It had been a chilly hike, but we were finally all bundled back into our mini van and headed on our way to find food for the evening. One child sneezed in the backseat and was quickly handed a napkin. Another hugged themselves and shivered.

“I’m sorry it was so cold and muddy!” I yelled into the back of the car, “But that was fun though, wasn’t it?”

Their mother smiled and turned in her seat. “And just wait. Someday we are going to go on a vacation to some place warm. We will go on a hike in short sleeves and we will never get cold. The sun with shine down and we will hold hands and smile. We can walk along the beach and lay down in the ocean. Doesn’t that sound like fun?”

Lydia’s cold nose shriveled into a wrinkled prune and she groaned, “Ugh! I don’t want to go to the beach. I want to go on a vacation to Antarctica!”

Andrea and I both waited for the other to find a response. Finally after several seconds we both spoke at once, “What?”

“I want to go to Antarctica!”

“Why would you want to go to Antarctica? That literally sounds like the worst vacation ever.”

She sighed, as if we were the densest people on the face of the Earth, and said with an audible roll of her eyes, “Because there are polar bears there, Dad?”

“Oh. Well. Actually there are no polar bears in Antarctica, and if there were that would actually make the vacation a million times worse. There is really not much in Antarctica other than penguins.”

Her face lit up. “Penguins!? We have to go! Can we go?”

We were at the restaurant now, and everyone was beginning to unbuckle from their car seats. As I helped her out of her straps I calmly played my Dad card and said, “We’ll see, sweetheart. We’ll see.”

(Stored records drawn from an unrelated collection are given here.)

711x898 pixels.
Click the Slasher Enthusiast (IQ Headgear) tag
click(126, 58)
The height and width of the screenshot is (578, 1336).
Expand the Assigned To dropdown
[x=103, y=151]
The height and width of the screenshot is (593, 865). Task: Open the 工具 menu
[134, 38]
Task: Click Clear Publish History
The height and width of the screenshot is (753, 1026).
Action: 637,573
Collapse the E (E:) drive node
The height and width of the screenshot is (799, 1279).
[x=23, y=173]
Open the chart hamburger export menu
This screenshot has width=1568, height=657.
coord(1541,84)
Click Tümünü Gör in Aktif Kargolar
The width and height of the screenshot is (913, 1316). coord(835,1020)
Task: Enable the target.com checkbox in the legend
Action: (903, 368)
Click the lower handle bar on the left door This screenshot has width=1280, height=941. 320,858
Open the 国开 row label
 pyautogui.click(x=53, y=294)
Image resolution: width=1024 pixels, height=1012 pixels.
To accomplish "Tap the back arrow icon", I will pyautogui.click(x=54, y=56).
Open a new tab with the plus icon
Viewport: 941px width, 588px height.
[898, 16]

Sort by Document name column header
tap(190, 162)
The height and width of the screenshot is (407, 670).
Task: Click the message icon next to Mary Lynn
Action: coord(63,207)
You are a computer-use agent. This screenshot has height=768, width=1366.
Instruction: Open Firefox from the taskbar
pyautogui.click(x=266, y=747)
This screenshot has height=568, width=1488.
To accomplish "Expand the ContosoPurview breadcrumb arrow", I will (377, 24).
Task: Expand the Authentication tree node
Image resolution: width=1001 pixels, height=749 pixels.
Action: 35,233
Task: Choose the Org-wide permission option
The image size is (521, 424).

But in my mind I did see. I saw our family stepping off of a plane onto a frozen lake in Antarctica, each of us bundled in heavy fur coats, the wind from the airplane props tossing our hoods back and exposing our foreheads to the threat of immediate frostbite. We stomped forward in heavy black boots and were greeted by a wall of friendly smiling penguins. We stared at each other in silence as the plane taxied away and took off behind us. “Squawk!” said one of the penguins, in a friendly sort of way. “Squawk!” we replied kindly. Then, out of the swirling wall of snow and icy cliffs beyond them we saw the undeniably familiar shapes appear and begin to rush upon us at a gallop. We were about to all be eaten by a family of polar bears.